Data excerpts
---

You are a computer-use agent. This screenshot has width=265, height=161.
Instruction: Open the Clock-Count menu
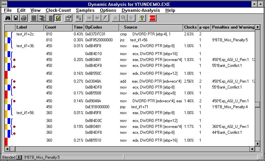click(x=58, y=10)
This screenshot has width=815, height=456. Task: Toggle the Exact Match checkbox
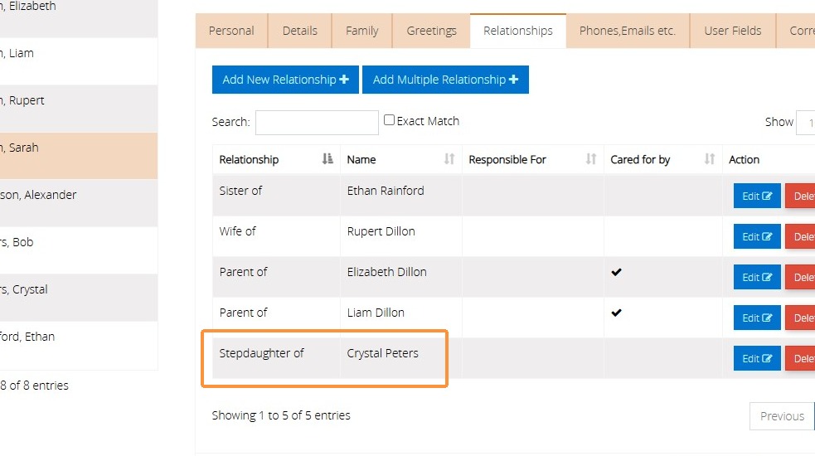(x=389, y=120)
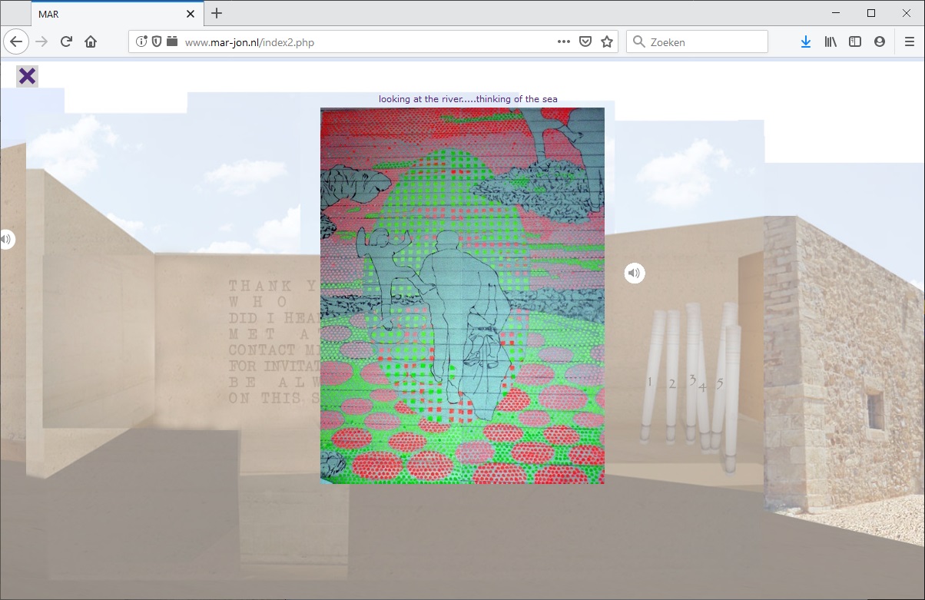Save page to Pocket

pos(585,42)
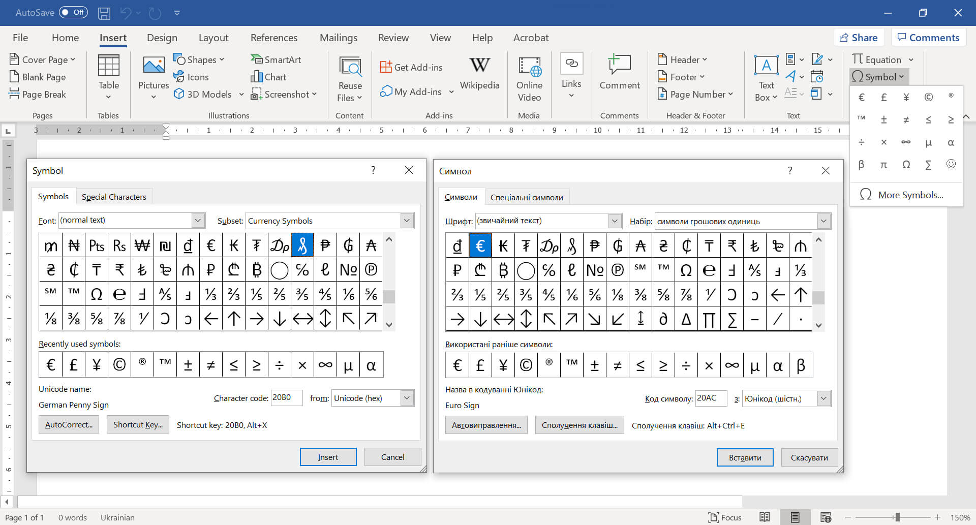This screenshot has width=976, height=525.
Task: Click the Get Add-ins icon
Action: 386,67
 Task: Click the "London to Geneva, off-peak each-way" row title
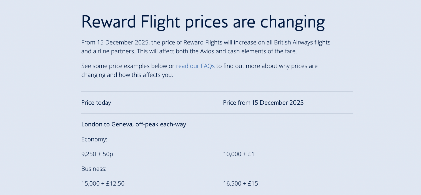click(x=134, y=124)
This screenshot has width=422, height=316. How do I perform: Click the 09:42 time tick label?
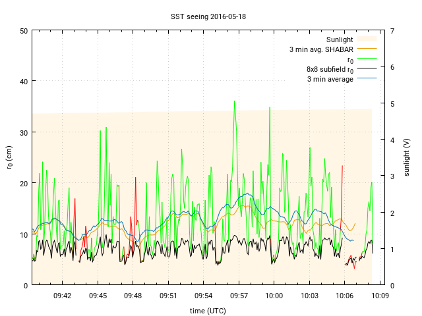click(x=63, y=296)
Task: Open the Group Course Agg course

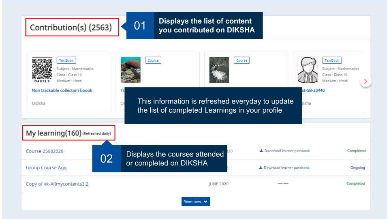Action: (x=46, y=167)
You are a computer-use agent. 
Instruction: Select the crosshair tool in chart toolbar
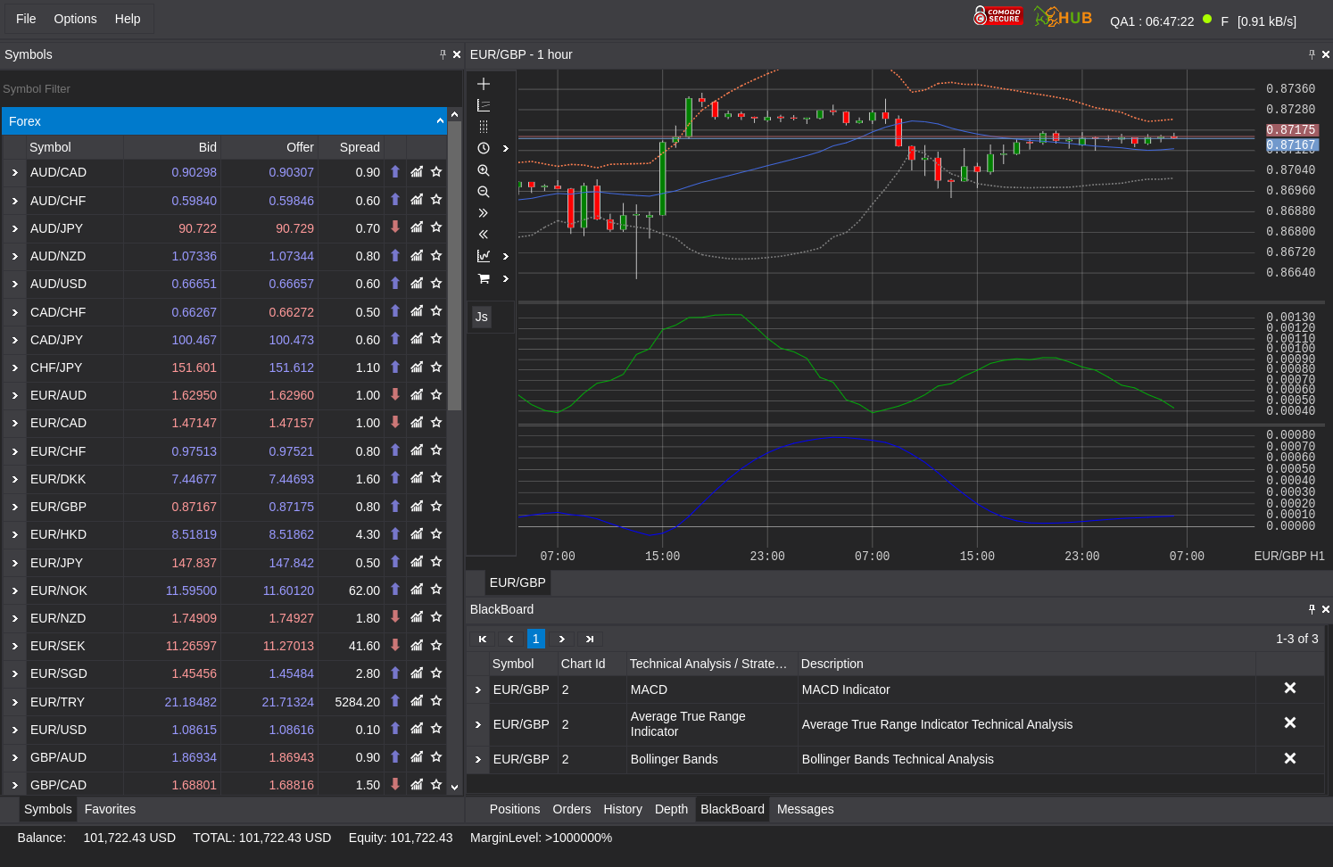tap(484, 84)
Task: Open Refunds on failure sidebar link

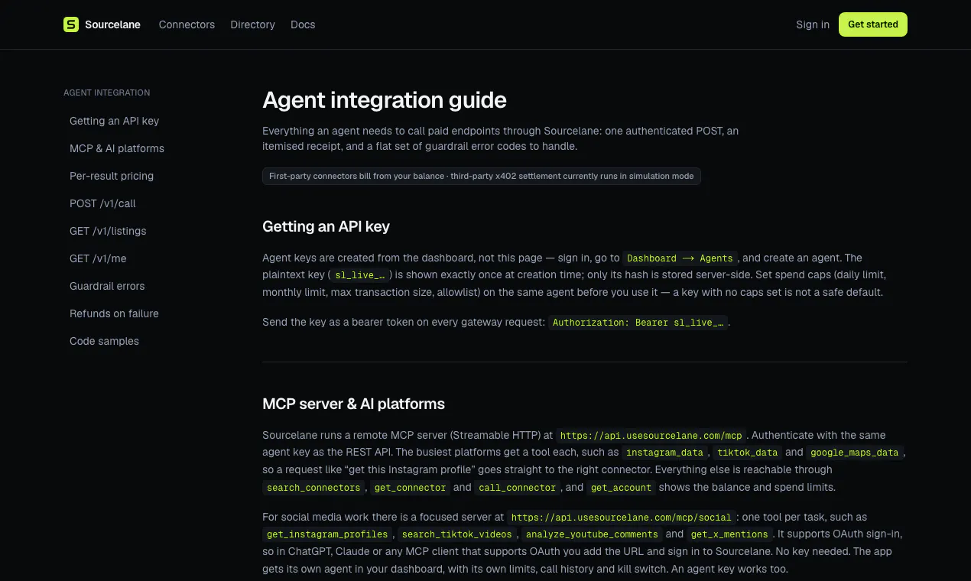Action: point(114,313)
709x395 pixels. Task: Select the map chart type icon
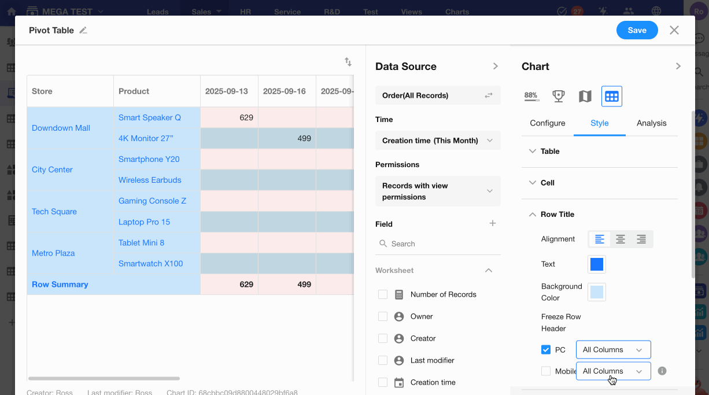tap(585, 96)
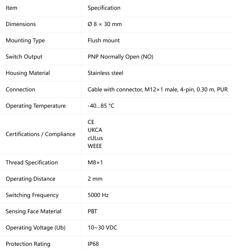Select the Flush mount value
The image size is (233, 250).
[x=104, y=41]
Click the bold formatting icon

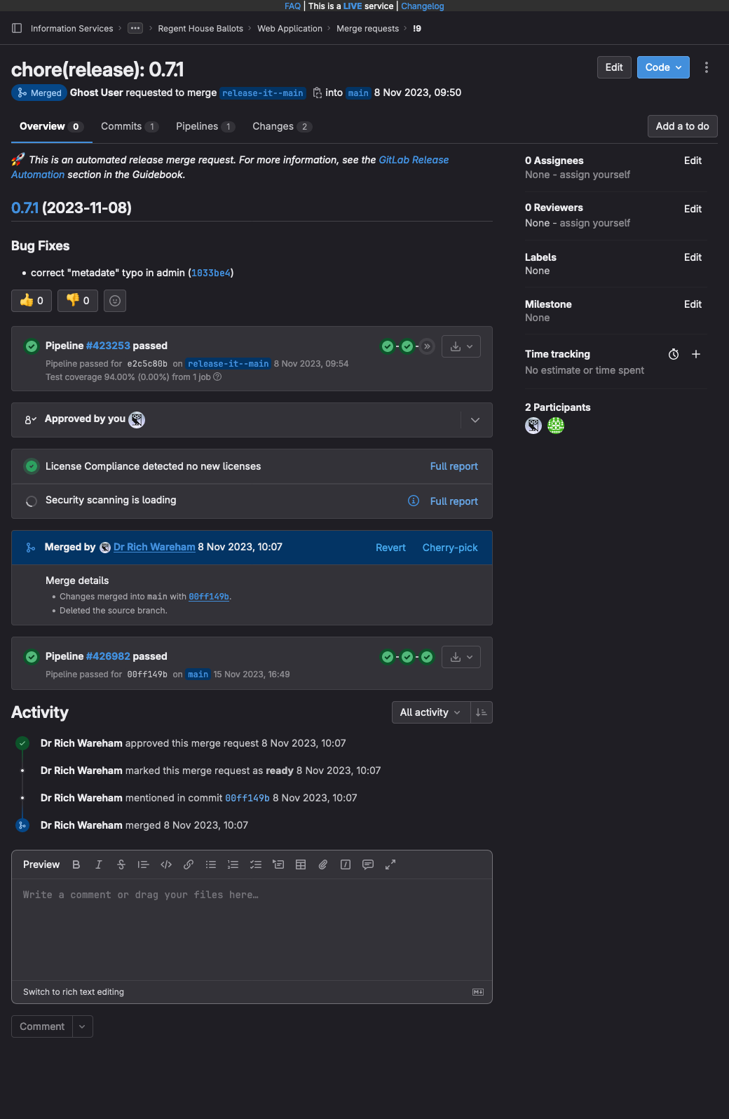tap(76, 864)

---

> _Work required_:
From the entries, copy every line in which the string "computer" can be found.

> _Response below_:
You are a computer-use agent. This screenshot has width=265, height=161.
You are a computer-use agent. 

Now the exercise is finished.